Last week I received just such a message from reader L.S. from near Duns. She told me “A goldcrest collided with our eight-year-old daughter Molly’s double glazed window last weekend.
“After securing our Border Terrier in the house, she dashed out to pick it up from the garden where it was looking rather dazed and poorly. She helped to bring the bird back to strength by bringing it into the warmth of the house and giving plenty cuddles!
“It flew away perfectly after 20 minutes and a quick photo.”
Most of us experience bird strikes on our windows at some point and it is often difficult to know what to do. On examination, the bird may show no external injuries, but it appears to be dead and is limp.
If you pick it up gently and feel a heartbeat, then it has a chance. If its neck is broken it will not regain consciousness, otherwise, the chances are, that like a boxer receiving a knockout punch, it will come round.
The best plan is to put it in a box somewhere warm, quiet and dark until it recovers. If it shows no obvious injuries then it can be safely released.
Well done Molly you probably saved the life of the smallest bird in Britain!
In last week’s column I mentioned the harrowing experience of a Denholm man who had his regular visiting hedgehog attacked and killed by a badger in his garden.

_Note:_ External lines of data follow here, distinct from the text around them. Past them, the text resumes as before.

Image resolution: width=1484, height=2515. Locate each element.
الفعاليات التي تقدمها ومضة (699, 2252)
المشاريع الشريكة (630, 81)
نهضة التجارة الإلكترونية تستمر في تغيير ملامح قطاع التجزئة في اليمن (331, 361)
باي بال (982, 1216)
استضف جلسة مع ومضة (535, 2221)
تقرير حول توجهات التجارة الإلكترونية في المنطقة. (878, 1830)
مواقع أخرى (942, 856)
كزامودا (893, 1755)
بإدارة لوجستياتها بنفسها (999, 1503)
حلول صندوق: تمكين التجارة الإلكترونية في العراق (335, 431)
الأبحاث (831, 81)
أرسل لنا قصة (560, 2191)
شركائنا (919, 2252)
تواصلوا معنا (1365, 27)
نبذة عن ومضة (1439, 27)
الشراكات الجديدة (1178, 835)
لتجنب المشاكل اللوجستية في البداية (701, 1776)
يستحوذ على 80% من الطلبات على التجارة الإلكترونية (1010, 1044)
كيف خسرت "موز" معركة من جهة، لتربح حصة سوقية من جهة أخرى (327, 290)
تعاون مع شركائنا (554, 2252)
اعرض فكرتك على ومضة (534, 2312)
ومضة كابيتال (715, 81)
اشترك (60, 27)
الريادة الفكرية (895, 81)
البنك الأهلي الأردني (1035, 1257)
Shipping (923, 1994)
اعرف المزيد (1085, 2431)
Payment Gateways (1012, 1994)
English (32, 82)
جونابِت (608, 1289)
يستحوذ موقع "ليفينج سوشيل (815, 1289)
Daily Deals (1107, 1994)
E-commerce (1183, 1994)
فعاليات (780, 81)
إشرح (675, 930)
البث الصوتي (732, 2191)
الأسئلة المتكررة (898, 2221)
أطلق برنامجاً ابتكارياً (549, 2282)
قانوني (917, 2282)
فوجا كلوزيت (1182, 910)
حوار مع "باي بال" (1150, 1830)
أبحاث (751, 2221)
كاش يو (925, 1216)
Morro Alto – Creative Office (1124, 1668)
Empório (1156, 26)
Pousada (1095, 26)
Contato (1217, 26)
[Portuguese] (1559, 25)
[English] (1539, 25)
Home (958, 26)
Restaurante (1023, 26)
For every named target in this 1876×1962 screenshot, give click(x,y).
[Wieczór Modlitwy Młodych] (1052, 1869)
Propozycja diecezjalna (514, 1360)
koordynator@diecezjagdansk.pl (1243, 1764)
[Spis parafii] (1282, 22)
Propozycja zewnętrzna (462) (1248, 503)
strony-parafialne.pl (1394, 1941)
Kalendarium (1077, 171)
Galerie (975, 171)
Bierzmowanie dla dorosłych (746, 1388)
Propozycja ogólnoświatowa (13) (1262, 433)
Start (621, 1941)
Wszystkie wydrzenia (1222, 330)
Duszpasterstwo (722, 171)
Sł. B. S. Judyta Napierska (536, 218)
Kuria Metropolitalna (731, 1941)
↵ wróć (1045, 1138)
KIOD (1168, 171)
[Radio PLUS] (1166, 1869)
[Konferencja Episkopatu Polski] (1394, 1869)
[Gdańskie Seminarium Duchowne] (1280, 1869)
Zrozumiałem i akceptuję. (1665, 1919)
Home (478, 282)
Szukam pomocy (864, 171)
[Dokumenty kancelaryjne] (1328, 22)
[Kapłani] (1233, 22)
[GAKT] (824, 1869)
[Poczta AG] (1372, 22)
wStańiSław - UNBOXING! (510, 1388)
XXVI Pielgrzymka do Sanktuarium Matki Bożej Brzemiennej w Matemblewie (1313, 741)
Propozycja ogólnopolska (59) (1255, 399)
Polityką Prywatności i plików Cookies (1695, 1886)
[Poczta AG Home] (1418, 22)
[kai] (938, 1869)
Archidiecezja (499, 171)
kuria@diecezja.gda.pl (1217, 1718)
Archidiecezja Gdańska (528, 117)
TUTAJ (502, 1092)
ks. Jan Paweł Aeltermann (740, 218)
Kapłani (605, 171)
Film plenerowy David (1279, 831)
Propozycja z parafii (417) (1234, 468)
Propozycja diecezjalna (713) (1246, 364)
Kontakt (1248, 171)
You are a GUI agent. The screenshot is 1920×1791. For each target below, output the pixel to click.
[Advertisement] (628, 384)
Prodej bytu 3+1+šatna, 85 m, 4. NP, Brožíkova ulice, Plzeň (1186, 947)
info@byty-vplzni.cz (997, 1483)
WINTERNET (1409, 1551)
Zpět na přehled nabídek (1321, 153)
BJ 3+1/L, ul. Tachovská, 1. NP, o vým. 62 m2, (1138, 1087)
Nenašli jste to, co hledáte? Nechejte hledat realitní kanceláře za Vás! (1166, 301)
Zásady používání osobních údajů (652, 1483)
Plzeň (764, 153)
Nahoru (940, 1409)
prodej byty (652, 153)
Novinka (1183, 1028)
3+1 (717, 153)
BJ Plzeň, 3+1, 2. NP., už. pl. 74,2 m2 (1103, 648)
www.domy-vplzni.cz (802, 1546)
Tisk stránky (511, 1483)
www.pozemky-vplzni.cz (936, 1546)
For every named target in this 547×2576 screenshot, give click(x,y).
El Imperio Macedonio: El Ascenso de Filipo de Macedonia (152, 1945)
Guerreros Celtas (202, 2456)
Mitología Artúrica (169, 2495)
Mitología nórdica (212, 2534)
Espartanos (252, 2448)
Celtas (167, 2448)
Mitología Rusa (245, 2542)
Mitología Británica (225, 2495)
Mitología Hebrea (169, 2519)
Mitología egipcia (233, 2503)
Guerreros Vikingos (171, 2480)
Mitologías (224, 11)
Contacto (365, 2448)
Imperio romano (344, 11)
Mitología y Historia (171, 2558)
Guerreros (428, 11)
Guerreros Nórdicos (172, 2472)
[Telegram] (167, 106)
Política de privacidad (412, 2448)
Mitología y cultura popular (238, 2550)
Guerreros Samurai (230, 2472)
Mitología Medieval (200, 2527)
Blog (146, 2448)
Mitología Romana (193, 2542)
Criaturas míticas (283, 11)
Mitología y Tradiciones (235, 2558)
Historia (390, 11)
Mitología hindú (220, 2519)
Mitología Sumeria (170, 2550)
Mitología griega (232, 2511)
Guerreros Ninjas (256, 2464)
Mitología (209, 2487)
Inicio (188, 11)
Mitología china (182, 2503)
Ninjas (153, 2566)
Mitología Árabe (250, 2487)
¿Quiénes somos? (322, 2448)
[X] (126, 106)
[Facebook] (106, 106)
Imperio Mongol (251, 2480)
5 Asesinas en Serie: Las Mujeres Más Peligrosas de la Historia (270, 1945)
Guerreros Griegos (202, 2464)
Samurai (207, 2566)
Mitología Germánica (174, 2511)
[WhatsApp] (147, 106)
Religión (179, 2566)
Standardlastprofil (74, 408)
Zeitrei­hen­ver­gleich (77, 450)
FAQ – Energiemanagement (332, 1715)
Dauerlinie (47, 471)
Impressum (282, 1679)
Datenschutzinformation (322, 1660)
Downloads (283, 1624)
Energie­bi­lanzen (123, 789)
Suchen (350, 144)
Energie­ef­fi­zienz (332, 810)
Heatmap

It seems that all badgers are not so averse to our prickly friends, as reader R.B. from the Kelso area proved with another e-mail and picture.
He told me “We live near Kelso and feed both badgers and hedgehogs in the garden from the same dish! In the 18 months or so that they have been visiting we have never witnessed aggression between them, indeed they sometimes feed side by side, although the badger will occasionally nudge the hedgehog out of the way to get at the food, which is mainly peanuts”.